When holding measures of socio-demographic and health status constant, race/ethnicity persists as a factor significantly and strongly associated with the use of a hospital-based provider as a usual source of medical care. Findings are strikingly similar for children and adults (tables 4 and 5), and excluding those who identify the ER as a usual source of care does not appreciably change these results.
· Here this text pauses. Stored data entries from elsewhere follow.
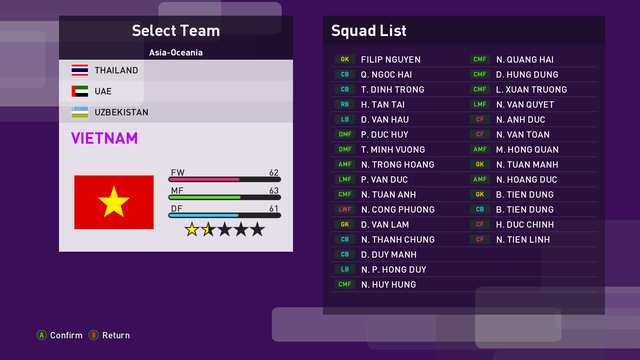The height and width of the screenshot is (360, 640).
Task: Click the pink FW rating bar
Action: pyautogui.click(x=224, y=179)
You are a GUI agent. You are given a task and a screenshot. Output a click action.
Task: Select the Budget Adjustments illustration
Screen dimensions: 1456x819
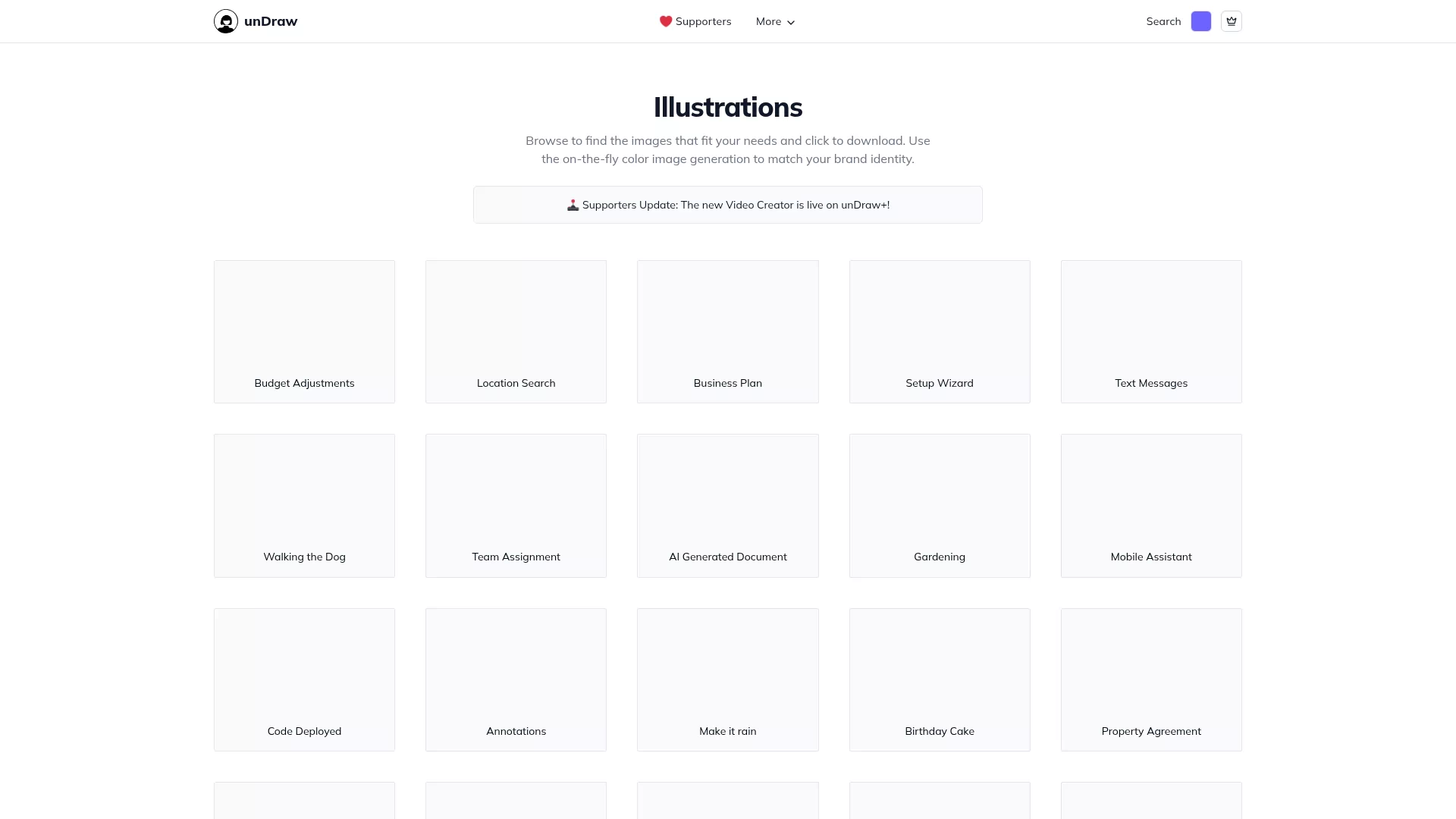[x=304, y=331]
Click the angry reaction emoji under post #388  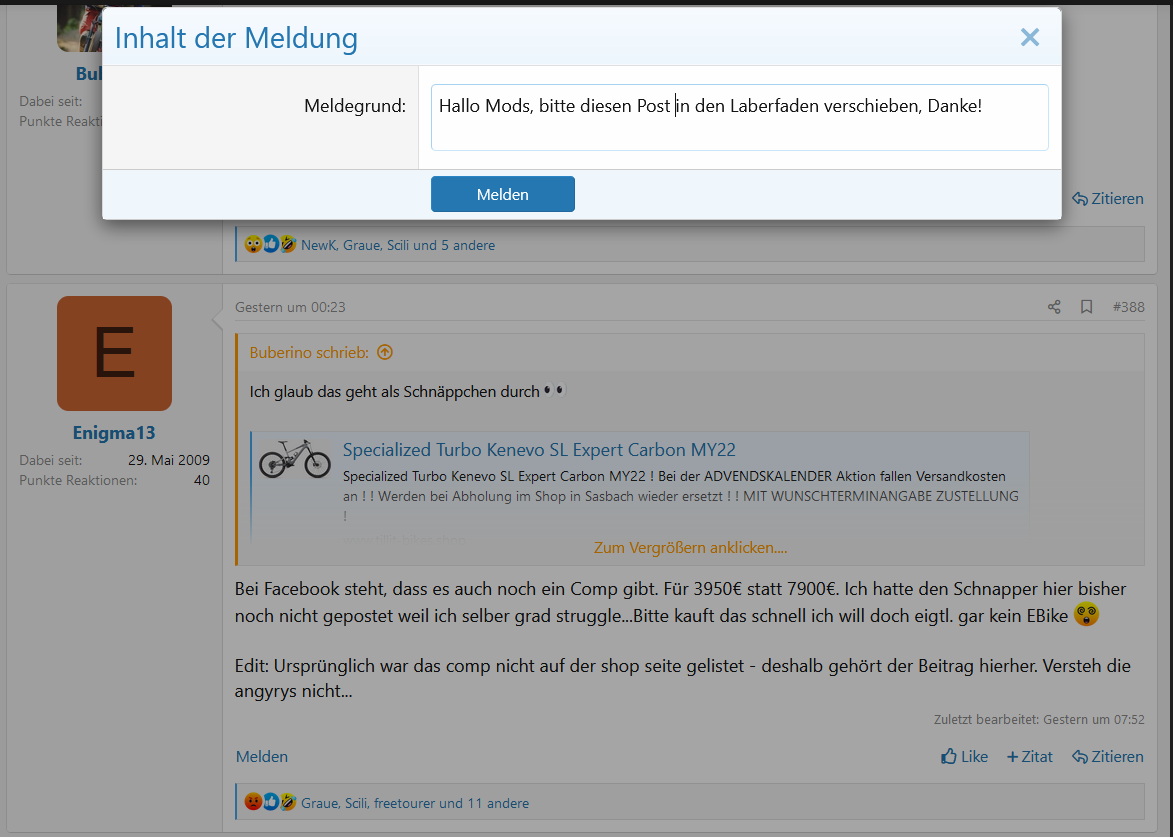[253, 802]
African Americans and Latinos, regardless of insurance coverage, are more likely than whites to have a hospital-based provider as a usual source of medical care. For example, African-American children are 2.5 times as likely as their white counterparts, and Latino children are twice as likely as their white counterparts, to have a usual source of medical care that is not an office-based provider. The racial differential persists for adults as well, although the effect is modestly diminished. The lack of a statistically significant interaction term for race and insurance coverage provides evidence that these findings consistently apply across racial/ethnic groups and insurance categories. Thus, privately insured African Americans and Latinos are more likely than their privately insured white counterparts to use hospital-based providers as a usual source of medical care. Similarly, African Americans and Latinos with Medicaid are more likely than their *26 white counterparts with Medicaid to use hospital-based providers as a usual source of medical care.

 Insurance status is also associated with where medical care is obtained. Uninsured children are roughly 1.5 times as likely as privately insured children to use a hospital-based provider as a usual source of care. Similarly, uninsured adults are at least 1.4 times as likely as privately insured adults to use a hospital-based provider as a usual source of care. There is some indication that Medicaid beneficiaries and the privately insured, other factors being equal, do not differ substantially in their major sources of health care. In other words, when comparing individuals, for example, of similar race/ethnicity or health status, those with Medicaid *27 and private coverage do not statistically differ in the likelihood of having a hospital-based provider as their usual source of care.

Finally, the regression results show that two factors, in addition to race and insurance, are associated with where adults obtain health care (table 5). Family income and geographic region also are related to the usual source of care for adults. Adults with family incomes at or below the federal poverty level are more likely to use a hospital-based clinic as a usual source of care than non-poor adults. Also, adults living in the West and Midwest are more likely than adults in the Northeast to use a hospital-based provider as a usual source of care.